Q: I'm trying to run a step motor @ 30 RPM as quiet as I can for a motorized advertising display application. I am new to your products. Which product would you recommend, and how would I achieve this with your products?
A: We would recommend using a high resolution motor/driver package from us that features the "SMOOTH DRIVE" function.
I would probably have you start by looking at the AR series since it offers all of the advantages that are gaining popularity within the industry. The AR series offers closed-loop feedback with position correction on the fly, a continuous duty rating which is uncommon for step motors, and the Smooth Drive function which nearly eliminates vibration and noise at low speeds.
If you want to decrease noise and vibration even more, we would recommend that you look at the RK series or CRK series which offer Smooth Drive and finer microstepping than the AR series. The RK series and CRK series drivers are capable of a fine resolution of up to 250 microsteps per step or 125,000 steps per revolution with a 0.72 deg step motor. We also offer high resolution type 0.36 deg step motors which would double the resolution to 250,000 steps per revolution, plus increase your stopping accuracy from +/-0.05 deg to +/-0.034 deg.
Currently, the AR series, CRK series, RBK series, RK series, CRK series, DRL series, and the DS series microstepping drivers all have Smooth Drive capability. Most of our current drivers offer microstepping.

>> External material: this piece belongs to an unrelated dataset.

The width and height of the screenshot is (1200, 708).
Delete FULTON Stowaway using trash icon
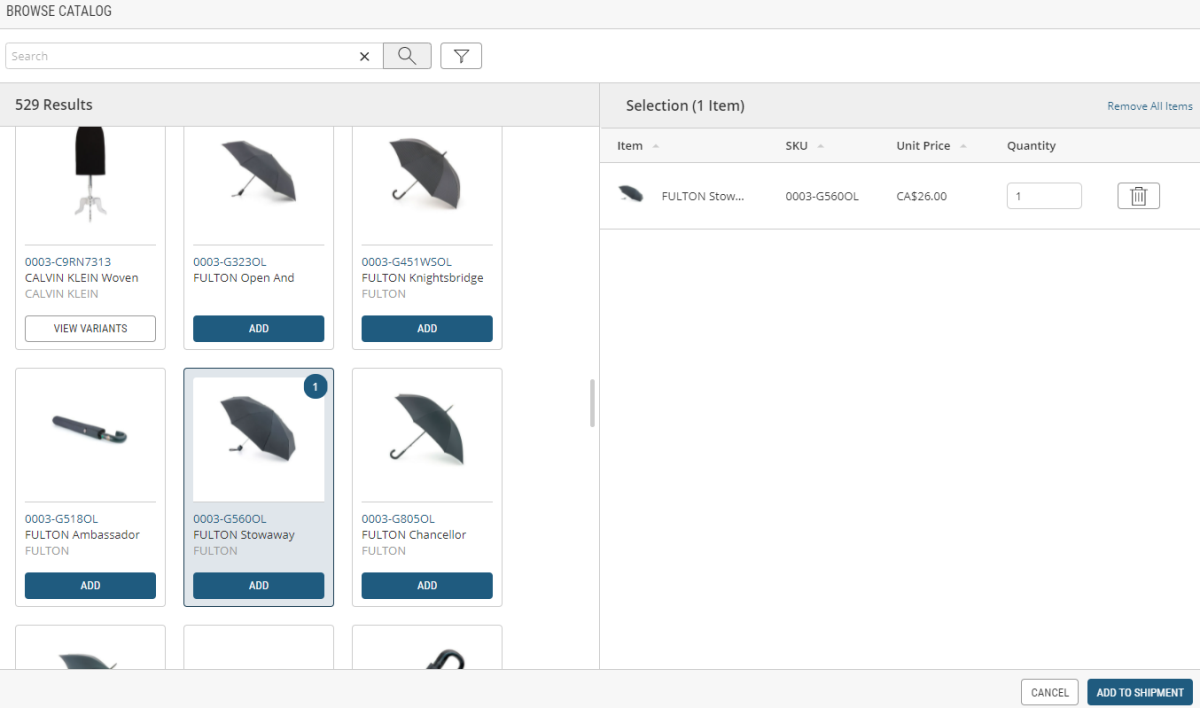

Please click below for more information about our step motor/driver packages:
http://www.orientalmotor.com/products/a ... index.html
The Smooth Drive function ensures low-vibration and low-noise operation at low speeds by microstepping internally within the driver without requiring the user to recalculate and change the resolution of their pulse signal from their controller. Basically, the user can enjoy the benefits of microstepping without having to microstep. This makes a surprising difference in noise since microstepping decreases the amplitude of vibrations from step to step.